Bone metastases tend to be less responsive to hormone therapy. Stage 4 prostate cancer prognosis. People who are experiencing prostate cancer naturally worry about their future. Understanding prostate cancer and what is expected can help patients and loved ones to plan adequate care, think about lifestyle changes and make decisions about the quality of life and finance. Many people with prostate cancer want to know their prognosis so that they could ask their doctors or seek prostate cancer statistics by themselves.

While some people find it easier to cope with statistics, others find confusing and frightening statistical information and consider it too impersonal to use them. The Doctor who is most familiar with the situation of the patient is in the best position to discuss the prognosis of prostate cancer and to explain what statistics about prostate cancer that may occur in that person. At the same time, it is important to understand that even doctors do not know exactly what will happen.
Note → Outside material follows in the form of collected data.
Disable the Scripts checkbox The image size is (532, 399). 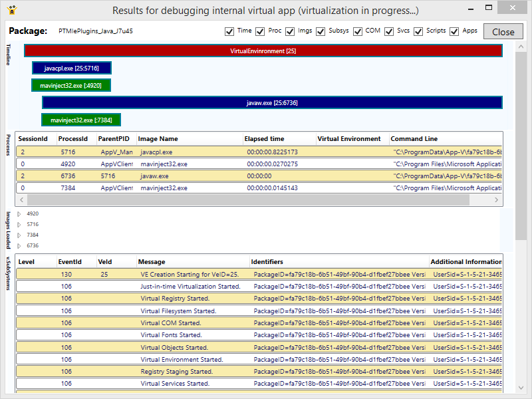click(x=418, y=31)
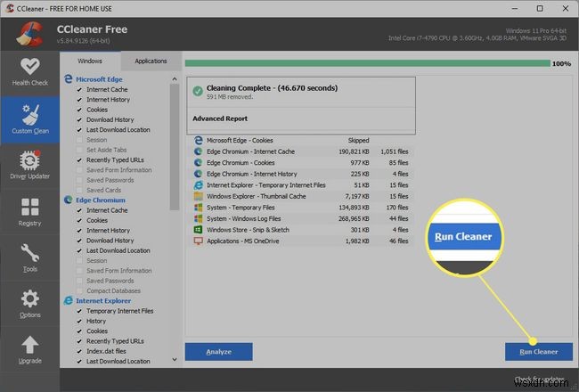Collapse the Microsoft Edge category
579x392 pixels.
coord(99,79)
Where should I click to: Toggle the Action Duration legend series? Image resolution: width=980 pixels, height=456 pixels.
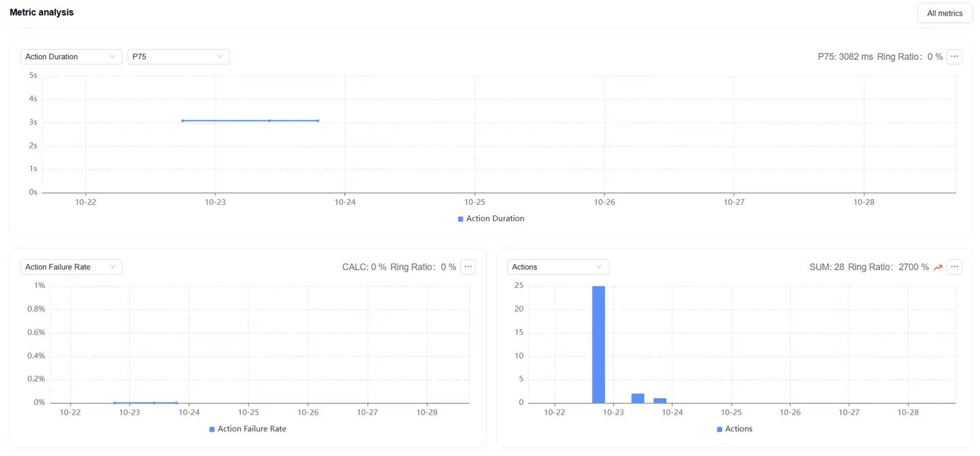pos(490,218)
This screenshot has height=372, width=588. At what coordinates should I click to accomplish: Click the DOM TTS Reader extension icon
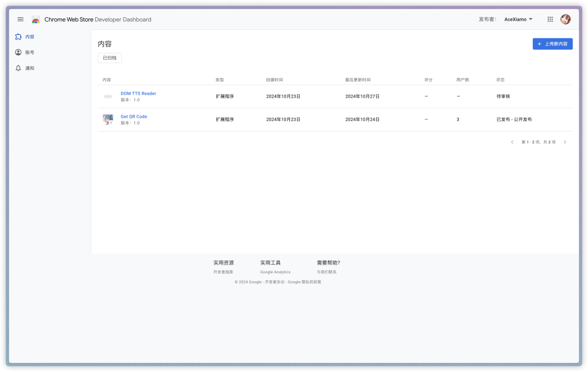point(108,96)
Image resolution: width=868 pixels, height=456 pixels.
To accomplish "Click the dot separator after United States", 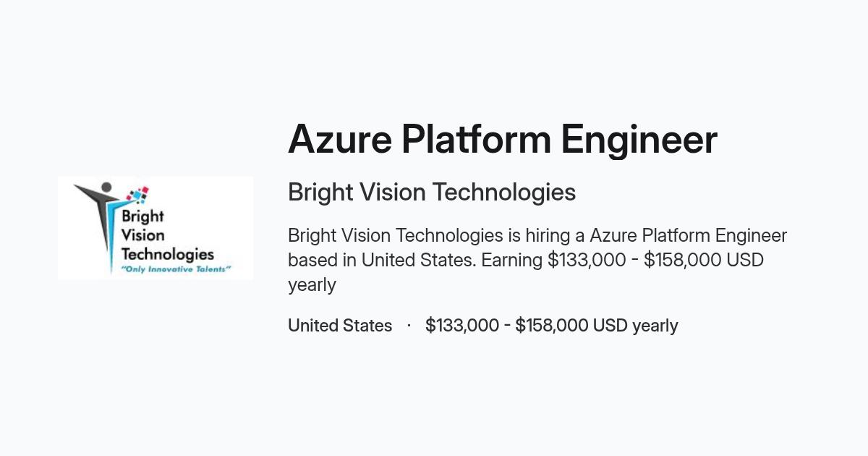I will pyautogui.click(x=409, y=326).
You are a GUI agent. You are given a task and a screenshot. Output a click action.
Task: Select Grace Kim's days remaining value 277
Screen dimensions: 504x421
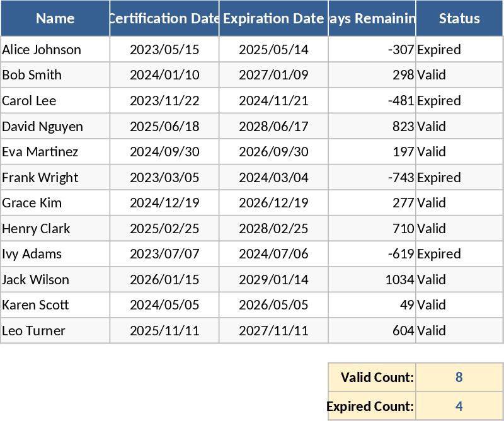(x=372, y=203)
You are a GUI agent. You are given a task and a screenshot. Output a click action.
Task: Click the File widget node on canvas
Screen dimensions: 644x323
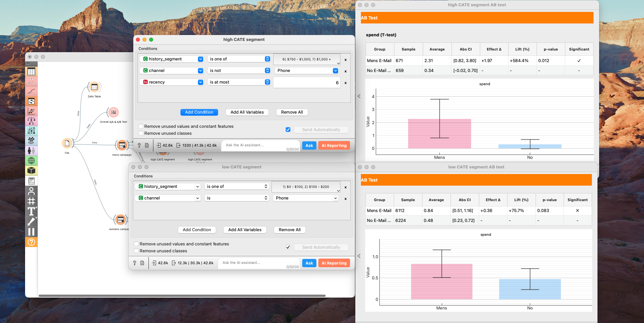[x=67, y=143]
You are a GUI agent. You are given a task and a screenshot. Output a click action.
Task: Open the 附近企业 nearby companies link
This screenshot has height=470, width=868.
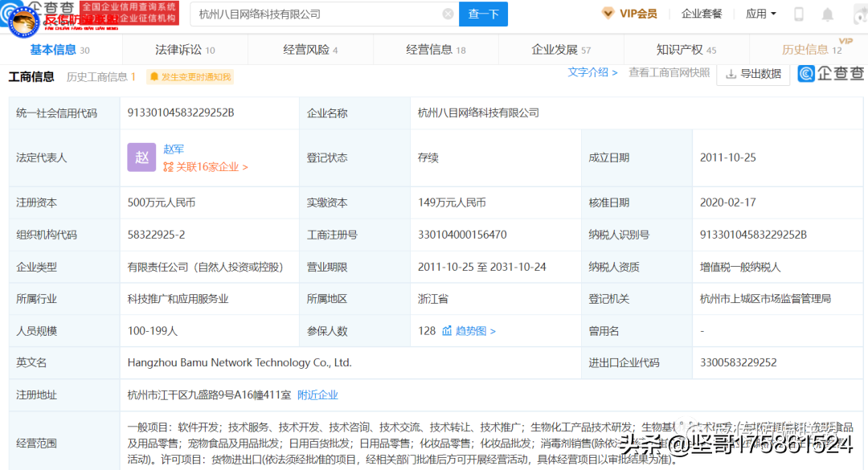(x=317, y=394)
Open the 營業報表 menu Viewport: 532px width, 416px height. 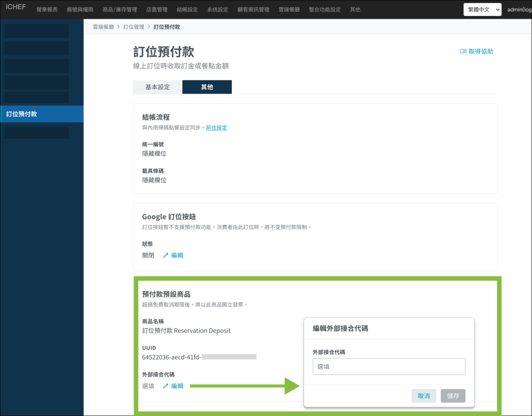coord(47,10)
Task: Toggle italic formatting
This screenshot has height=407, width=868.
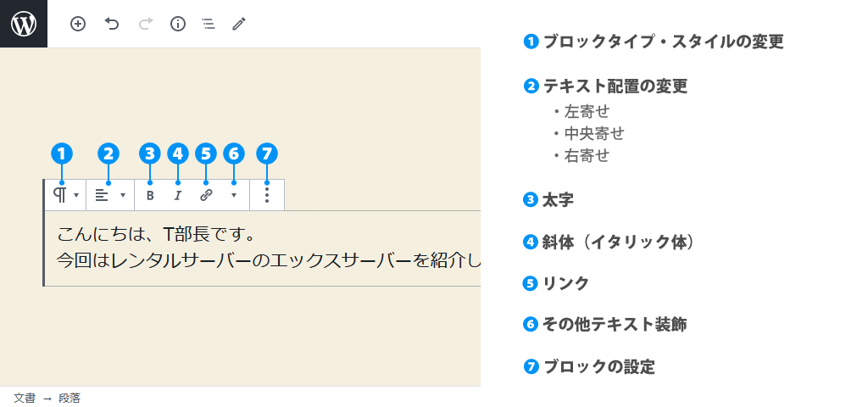Action: tap(178, 195)
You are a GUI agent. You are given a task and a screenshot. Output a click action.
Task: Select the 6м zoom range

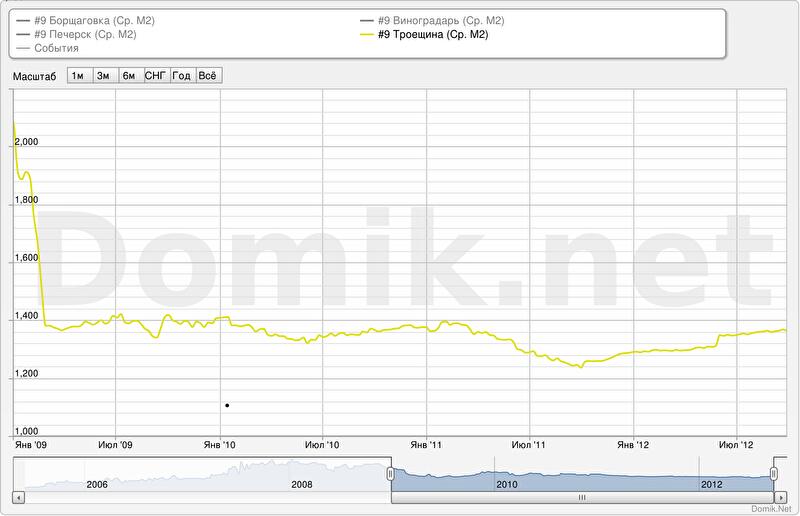tap(129, 76)
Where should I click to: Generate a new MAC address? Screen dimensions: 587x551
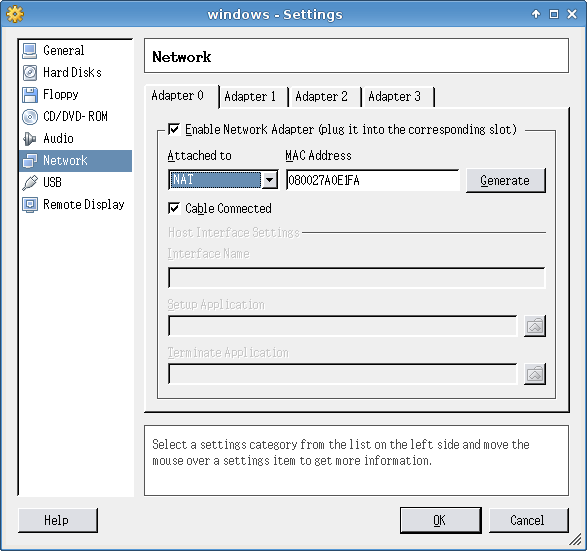click(505, 180)

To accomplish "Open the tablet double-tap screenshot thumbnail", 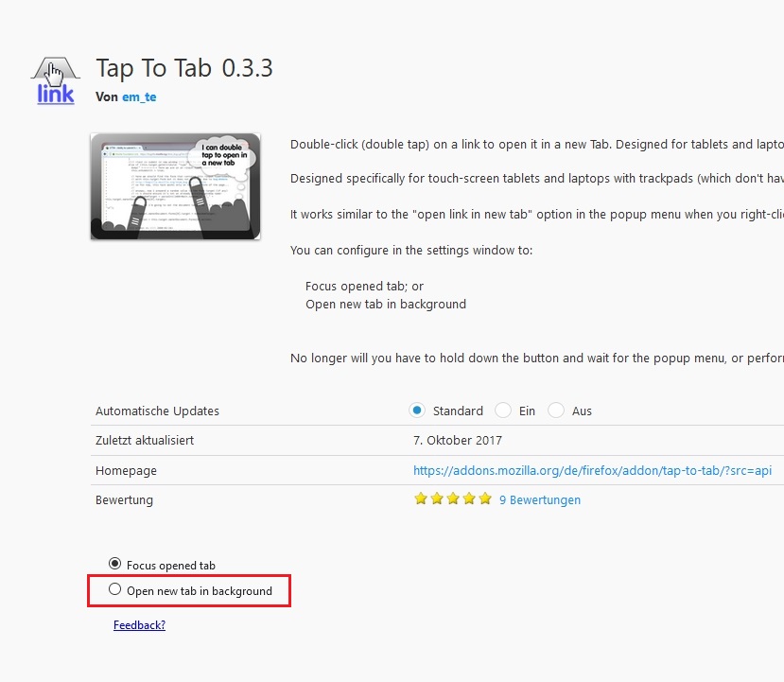I will click(176, 186).
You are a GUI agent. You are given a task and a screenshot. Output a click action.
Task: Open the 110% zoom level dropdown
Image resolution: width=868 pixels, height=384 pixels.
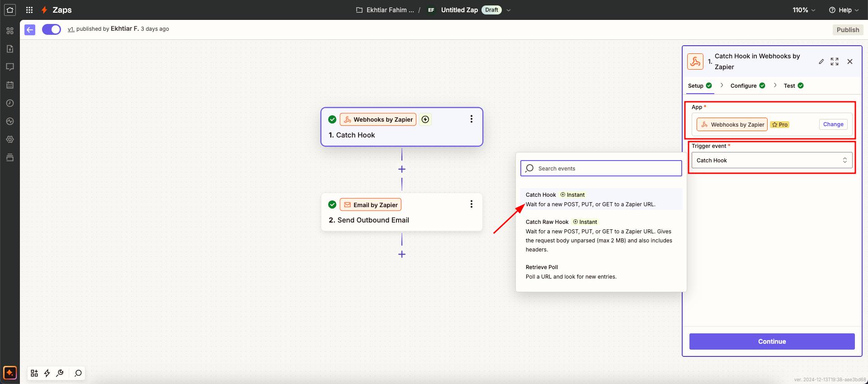click(x=804, y=10)
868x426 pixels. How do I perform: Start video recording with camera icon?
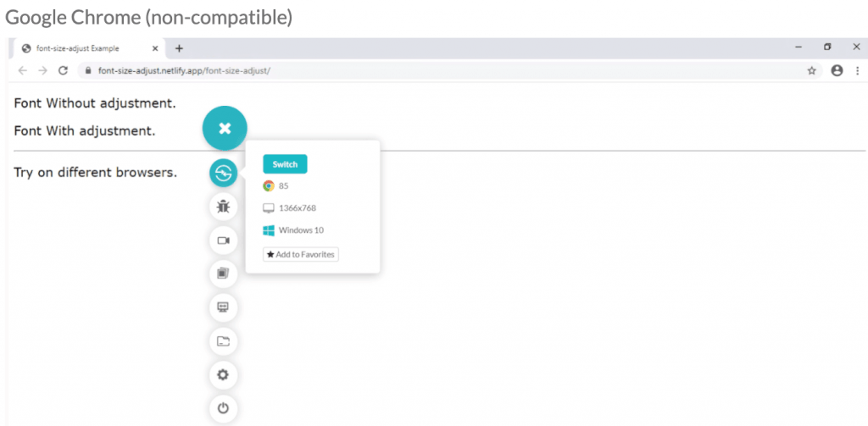point(223,241)
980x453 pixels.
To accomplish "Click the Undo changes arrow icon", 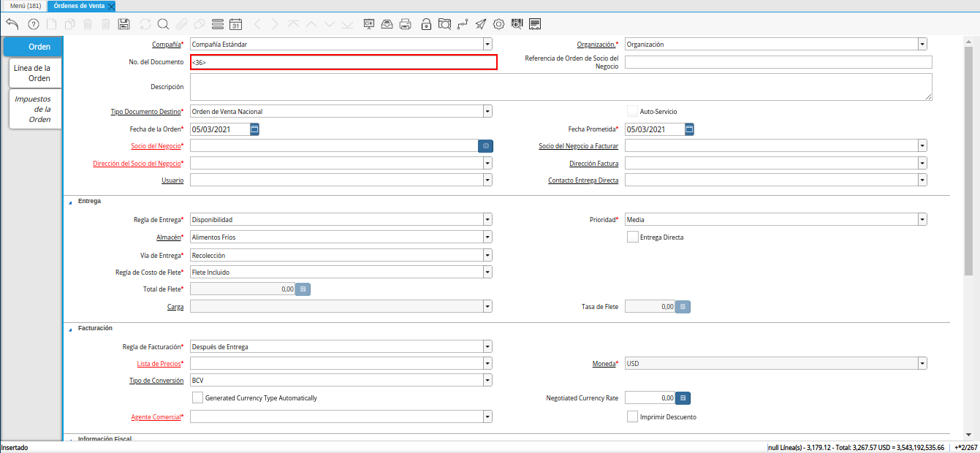I will point(12,24).
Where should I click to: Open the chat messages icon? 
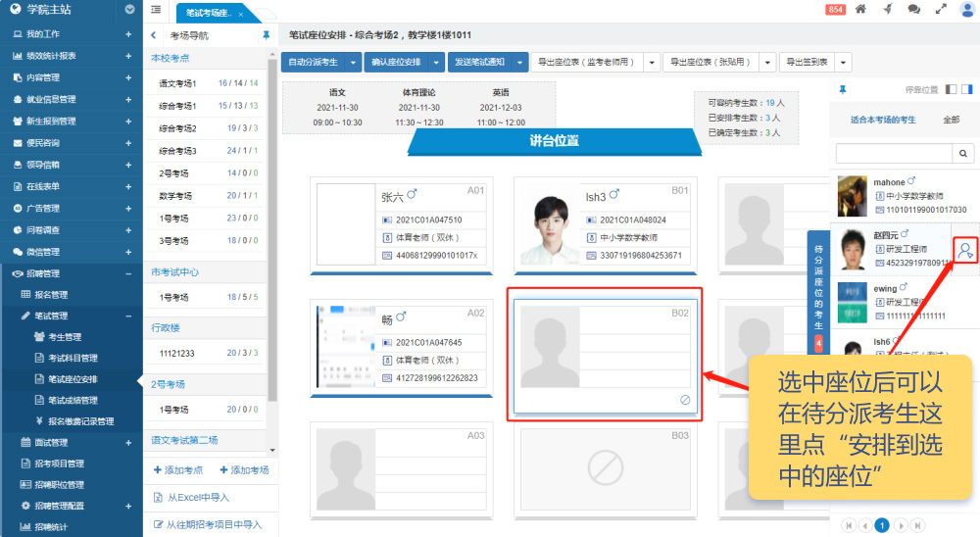tap(913, 10)
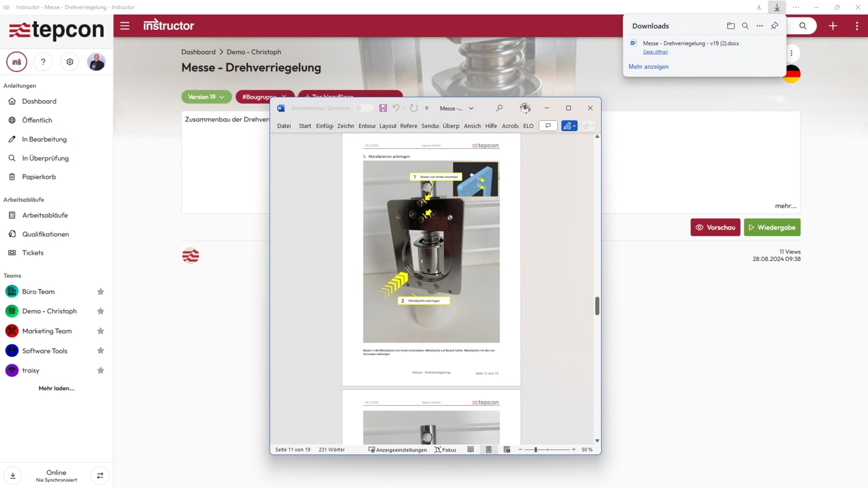Open the settings gear in sidebar
Viewport: 868px width, 488px height.
click(x=70, y=62)
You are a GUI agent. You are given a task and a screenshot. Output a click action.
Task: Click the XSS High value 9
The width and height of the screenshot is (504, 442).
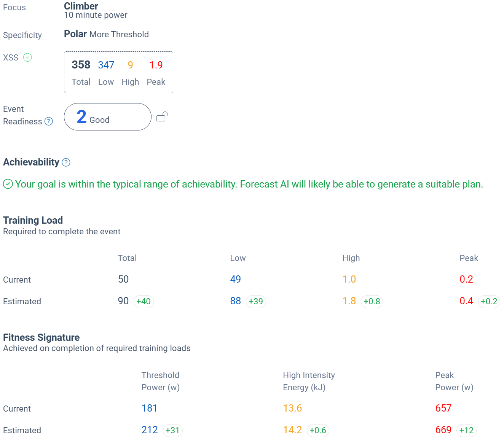click(130, 65)
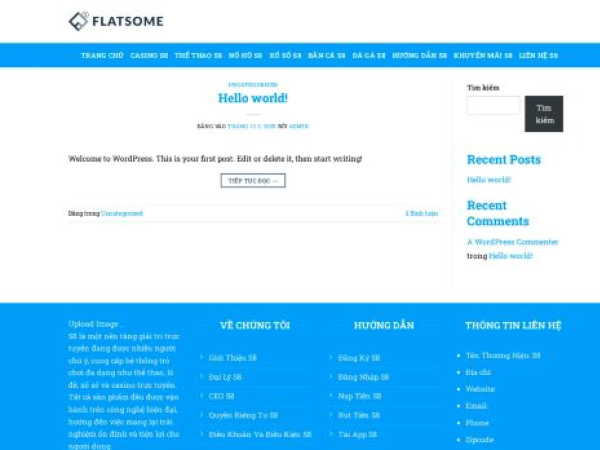Click the Flatsome logo icon
The width and height of the screenshot is (600, 450).
tap(79, 20)
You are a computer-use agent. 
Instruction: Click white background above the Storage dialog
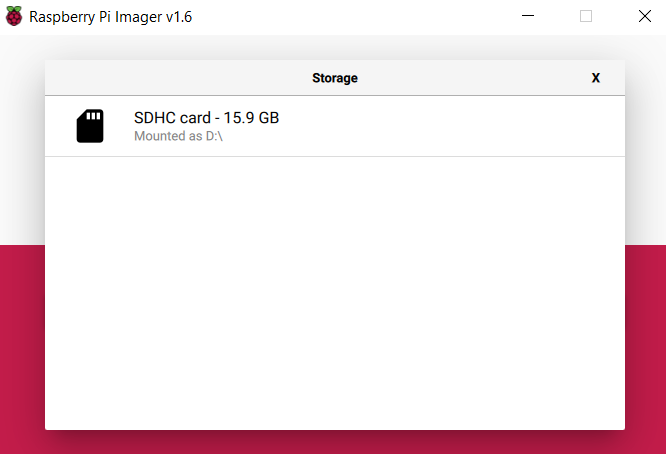(x=335, y=47)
In fact, a person's prognosis can change if cancer develops or if the treatment is successful. The search for forecast information is a personal decision and every patient must decide how much information he wants to know and how to overcome it.

Stage 4 prostate cancer prognosis. Chances are alive, without disease, before diagnosis 10 years or 15 prostate cancer is often more dependent on your stage and cancer level, rather than on prostate cancer treatment. As expected, the best prognosis for prostate cancer is suitable for patients with small tumors, slow growth, and good differentiation. The good news is that about three-fourths of all newly diagnosed clinical prostate cancers are localized (phase I or Phase II). About 15% is the third stage, and 11% is the fourth phase. In the diagnosis, the average age of 72 years, many prostate cancer men in the next 10-15 years died of other natural causes. Some men with the low local disease die from prostate cancer. Specific disease survival-excluding other causes of death are close to 90%. In other words, whether treatment-waiting, surgery or radiotherapy-such people can treat his cancer as a chronic disease because he is more likely to die than other causes of prostate cancer.

Patients who choose to wait for vigilance may be more likely to develop the metastatic disease if their lifespan is long enough. In a group of studies, the chances of metastasis in 10 years were 19% for the well-differentiated males and 42% for men with different tumors.

Stage 4 prostate cancer prognosis. Only one small study directly compared waiting and radical prostatectomy, and found no significant difference in survival rates. Surgery or radiotherapy is usually chosen by tumor patients, although it appears to be localized, wider or less differentiated (Grissom score 8-10). Without active treatment, about three-fourths of men will develop the metastatic disease over the next 10 years, and Two-thirds will die of prostate cancer. What treatment is being studied can change that outcome.